CWE-183: Permissive List of Allowed Inputs - JavaScript/TypeScript

Overview

JavaScript and TypeScript-specific guidance for implementing strict input validation using regular expressions, URL APIs, and Set-based allowlists.

Primary Defence: Use fully anchored regex patterns with ^ and $, validate with native APIs like URL constructor for URLs and path.resolve() for file paths, implement Sets for allowlist matching instead of regex where possible, and enforce strict length limits to ensure complete input validation and prevent injection attacks.

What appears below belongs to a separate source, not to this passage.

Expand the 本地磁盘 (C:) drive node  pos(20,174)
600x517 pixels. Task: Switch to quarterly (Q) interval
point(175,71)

Common Vulnerable Patterns

Unanchored Regular Expressions

// VULNERABLE - no anchors, matches substring
function validateUsername(username) {
    // Attacker: "admin'; DROP TABLE users--"
    const pattern = /[a-zA-Z0-9]+/;
    return pattern.test(username);  // Matches substring!
}

// VULNERABLE - permissive URL validation
function validateURL(url) {
    // Attacker: "javascript:alert(1)"
    return /.*:\/\/.*/.test(url);  // Allows any protocol!
}

Permissive File Extension Check

function validateFilename(filename) {
    // VULNERABLE - checks if extension appears anywhere
    // Attacker: "malware.exe.jpg"
    return /\.(jpg|png|gif)/.test(filename);
}

Secure Patterns

Strict Username Validation

const MAX_USERNAME_LENGTH = 20;
const USERNAME_PATTERN = /^[a-z0-9_]{3,20}$/i;
const RESERVED_NAMES = new Set(['admin', 'root', 'system', 'administrator']);

function validateUsername(username: string): boolean {
    if (!username || username.length > MAX_USERNAME_LENGTH) {
        return false;
    }

    // Strict: anchored pattern
    if (!USERNAME_PATTERN.test(username)) {
        return false;
    }

    // Reject reserved names
    if (RESERVED_NAMES.has(username.toLowerCase())) {
        return false;
    }

    return true;
}

Why this works: The anchored regex pattern /^[a-z0-9_]{3,20}$/i uses ^ (start) and $ (end) anchors to ensure the entire string matches exactly, preventing substring matches that would allow "admin'; DROP TABLE users--" to pass validation. The case-insensitive flag (i) allows flexible input while maintaining strict character requirements. Length validation prevents ReDoS attacks and buffer overflows. The Set data structure for reserved names provides O(1) lookup performance and prevents privilege escalation by blocking admin/system accounts. Defining the pattern as a constant ensures consistent validation across the application and improves performance by compiling the regex once.

Strict URL Validation

const ALLOWED_PROTOCOLS = new Set(['http:', 'https:']);

function validateURL(urlString: string): boolean {
    try {
        const url = new URL(urlString);

        // Strict: only allow specific protocols
        if (!ALLOWED_PROTOCOLS.has(url.protocol)) {
            return false;
        }

        // Validate hostname exists
        if (!url.hostname) {
            return false;
        }

        // Optional: reject localhost and private IPs
        const hostname = url.hostname.toLowerCase();
        if (hostname === 'localhost' || 
            hostname === '127.0.0.1' ||
            hostname.startsWith('192.168.') ||
            hostname.startsWith('10.') ||
            /^172\.(1[6-9]|2[0-9]|3[0-1])\./.test(hostname)) {
            return false;
        }

        return true;
    } catch (e) {
        return false;
    }
}

Why this works: The native URL constructor provides robust parsing that correctly handles URL components and rejects malformed URLs. By validating url.protocol against a Set of allowed protocols, the code prevents dangerous protocols like javascript:, data:, file:, or vbscript: that could enable XSS or local file access attacks. Checking for a non-empty hostname prevents URLs like http:// that have valid schemes but no destination. The private IP and localhost checks prevent SSRF attacks targeting internal services (192.168.x.x, 10.x.x.x, 172.16-31.x.x, 127.0.0.1). Using try-catch for parsing errors ensures that any malformed URLs result in rejection, following a fail-secure pattern. This approach is much safer than regex-based URL validation which is prone to bypasses.

Strict Email Validation

This is strictly based on xxxxx@yyyyy.zzzzzz. Full RFC5322 compliance can be much more complex.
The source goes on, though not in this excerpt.